Philippines: Medical and mental health needs continue after Typhoon Rai 

From January to March 2022, Médecins Sans Frontières (MSF) mounted an emergency response in Dinagat Island Province and the outlying islands of Surigao City, in the southern Philippines which were severely affected by Typhoon Rai (locally named Odette) in December 2021. 

Over two months, MSF teams supported local hospitals and visited remote communities to bring much-needed medical aid and hygiene kits. Emergency coordinator Regidor Esguerra reflects on the work done in Dinagat and the nearby islands.   

I arrived at Dinagat a month after the typhoon, and there were still significant humanitarian and medical needs at the time. Access to basic medical services and relief goods was limited. Medical service delivery was also very limited because of logistic issues and infrastructure damage to health structures, such as the district hospitals, barangay (community) health centres, and COVID-19 isolation centres.  

Medical services disrupted in coastal and inland communities

Before the typhoon, many of the coastal and inland barangays of Dinagat and Surigao were only visited by a medical doctor once a month. After the typhoon, such visits became much more difficult. In addition to these barangays being geographically inaccessible, the local healthcare system was also struggling; there were gaps in medical staff, logistics limitations in moving essential medications and supplies, and the lack of availability of medications, particularly those for non-communicable diseases.  In some places, no other medical responders had been able to visit, or medical teams were able to visit only once. 

Our teams focused on these hard-to-reach areas, and often communities told us that we were the first medical team to visit their barangay. Even though it had been a month since the typhoon, we could see clearly there was still a need for medical care, shelter and access to clean drinking water. 

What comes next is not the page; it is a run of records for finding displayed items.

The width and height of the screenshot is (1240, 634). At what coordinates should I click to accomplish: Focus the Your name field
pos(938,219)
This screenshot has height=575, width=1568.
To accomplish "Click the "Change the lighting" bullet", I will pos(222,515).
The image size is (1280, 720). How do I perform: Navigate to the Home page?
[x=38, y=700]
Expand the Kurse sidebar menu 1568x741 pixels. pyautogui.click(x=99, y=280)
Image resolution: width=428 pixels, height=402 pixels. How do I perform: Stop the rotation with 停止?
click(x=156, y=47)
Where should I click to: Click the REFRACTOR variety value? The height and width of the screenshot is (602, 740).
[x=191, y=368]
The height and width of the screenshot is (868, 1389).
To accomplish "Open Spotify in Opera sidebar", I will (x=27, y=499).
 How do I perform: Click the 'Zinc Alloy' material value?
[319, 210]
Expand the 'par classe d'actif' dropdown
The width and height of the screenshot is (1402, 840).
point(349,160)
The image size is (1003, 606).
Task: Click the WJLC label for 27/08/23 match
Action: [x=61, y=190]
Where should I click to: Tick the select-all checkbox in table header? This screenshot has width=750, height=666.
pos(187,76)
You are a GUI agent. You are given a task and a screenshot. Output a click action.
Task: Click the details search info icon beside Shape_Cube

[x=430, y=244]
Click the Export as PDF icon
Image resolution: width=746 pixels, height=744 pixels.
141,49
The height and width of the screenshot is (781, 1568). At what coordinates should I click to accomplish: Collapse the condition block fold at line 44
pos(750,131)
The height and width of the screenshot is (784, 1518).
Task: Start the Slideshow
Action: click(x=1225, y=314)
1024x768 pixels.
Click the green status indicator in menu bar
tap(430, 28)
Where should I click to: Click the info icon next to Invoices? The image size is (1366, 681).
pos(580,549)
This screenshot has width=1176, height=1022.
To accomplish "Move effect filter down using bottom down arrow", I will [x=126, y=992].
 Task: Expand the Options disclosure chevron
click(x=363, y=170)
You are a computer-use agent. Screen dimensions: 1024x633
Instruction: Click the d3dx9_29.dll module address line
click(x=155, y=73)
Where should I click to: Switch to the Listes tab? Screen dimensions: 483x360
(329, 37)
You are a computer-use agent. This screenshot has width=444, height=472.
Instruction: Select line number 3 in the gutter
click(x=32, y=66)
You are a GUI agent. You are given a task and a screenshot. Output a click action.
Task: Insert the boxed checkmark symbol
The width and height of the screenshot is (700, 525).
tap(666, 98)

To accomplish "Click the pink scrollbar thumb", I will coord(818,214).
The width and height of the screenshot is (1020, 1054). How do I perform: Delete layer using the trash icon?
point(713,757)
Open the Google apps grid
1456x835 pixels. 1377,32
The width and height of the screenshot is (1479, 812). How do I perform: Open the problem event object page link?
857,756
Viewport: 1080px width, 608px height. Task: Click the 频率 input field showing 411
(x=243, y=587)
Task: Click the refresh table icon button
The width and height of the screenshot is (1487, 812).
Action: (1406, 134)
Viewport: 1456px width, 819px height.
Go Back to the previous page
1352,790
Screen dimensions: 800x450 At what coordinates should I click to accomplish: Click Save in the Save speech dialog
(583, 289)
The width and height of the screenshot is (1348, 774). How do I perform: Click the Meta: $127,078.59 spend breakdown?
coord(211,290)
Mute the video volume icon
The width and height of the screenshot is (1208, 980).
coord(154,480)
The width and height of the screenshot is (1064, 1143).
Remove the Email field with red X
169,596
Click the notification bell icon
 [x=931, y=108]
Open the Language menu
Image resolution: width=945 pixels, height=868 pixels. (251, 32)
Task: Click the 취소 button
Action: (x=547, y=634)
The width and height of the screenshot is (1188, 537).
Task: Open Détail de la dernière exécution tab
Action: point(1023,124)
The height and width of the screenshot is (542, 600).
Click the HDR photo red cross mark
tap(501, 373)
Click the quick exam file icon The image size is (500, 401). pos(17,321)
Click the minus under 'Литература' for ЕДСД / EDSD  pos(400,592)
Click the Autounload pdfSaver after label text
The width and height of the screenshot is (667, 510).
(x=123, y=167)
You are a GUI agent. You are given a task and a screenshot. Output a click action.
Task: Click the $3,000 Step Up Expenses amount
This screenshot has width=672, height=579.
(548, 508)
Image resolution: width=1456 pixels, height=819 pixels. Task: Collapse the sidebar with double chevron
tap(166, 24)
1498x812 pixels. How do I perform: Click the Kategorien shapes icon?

Throughout the province of Dinagat Island, and in the outlying islands of Surigao, we focused on providing basic healthcare services, by doing direct medical consultations in the affected barangays. With these mobile clinics, not only did we address medical needs, we also worked on the prevention and control of diseases with outbreak potential, such as watery diarrhoea. In Siargao Island, MSF focused on two municipalities – Burgos and Santa Monica – where we donated medicines for non-communicable diseases as well as COVID-19 home isolation kits. We also provided trainings on mental health and psychosocial support for medical personnel, government staff, teachers, police and community volunteers. 

Beyond the medical: recovery, reconstruction and mental health support

Beyond medical consultations, to provide additional support to the local healthcare system, we worked with two district hospitals to provide medical staffing resources: a doctor and a midwife. To directly support the communities, we distributed over 4,000 hygiene kits and non-food items (NFI) kits, and donated COVID-19 home isolation kits. Because much of the local infrastructure were badly damaged, particularly health structures, our teams distributed repair kits to seven barangay health centres (BHC) and to Dinagat District Hospital. Many homes suffered damage as well, and MSF distributed 1,000 carpentry kits in eight barangays to help with recovery and reconstruction.  

During our mobile clinics, we identified a large number of people who needed mental health support. Though we added mental health and psychosocial support activities to our mobile clinics, in our view there is a need to provide greater emphasis on mental health activities in the community level. This can be done through awareness of the services, provision of psychological first aid (PFA) and psychoeducation, and capacity building for local medical personnel, especially the barangay health workers.  

Closing the project

After two months, we now end our emergency response, but there is still much work to be done. 

Supporting the urgent medical needs of the community did not just provide relief to patients, but also to the local medical staff who lost their homes or needed respite from their work. While MSF focused on temporary repairs for the health structures, medical personnel and health workers were able to organise their service delivery and other routine medical programmes such as vaccinations, nutrition and feeding program. 

Now, we have observed that illnesses are going down and are under control. The local medical activities and services have started to recover and are receiving support from other medical stakeholders aside from MSF. The Department of Health of Caraga region recently opened a field hospital for life- and limb-saving surgeries in Dinagat Island, which is why MSF will now stop facilitating emergency referrals as this field hospital will be in operations until July 2022.   

After supporting urgent medical needs, strengthening local capacity, and reaching the most remote communities with MSF’s logistics capacity and flexibility, our activities in Dinagat Province have ended. But more can be done in terms of recovery and reconstruction, in terms of shelter, roofing, and support for damaged houses. 

Mental health activities on the community level must continue, not just to build the capacity of the health workers to conduct psychological first aid and psychoeducation sessions, but also to create a working referral pathway for people with severe mental health disorders. There must be more attention paid to children and adolescents with special needs. 

Local healthcare workers noted that, before the typhoon, the number of people seeking medical services in the community level was low. After the typhoon, people in Dinagat were constantly accessing the services and are more aware of the various services offered in their respective health centres. With efforts concentrating on health promotion activities, there could be much improvement in the health-seeking behaviour of the local community.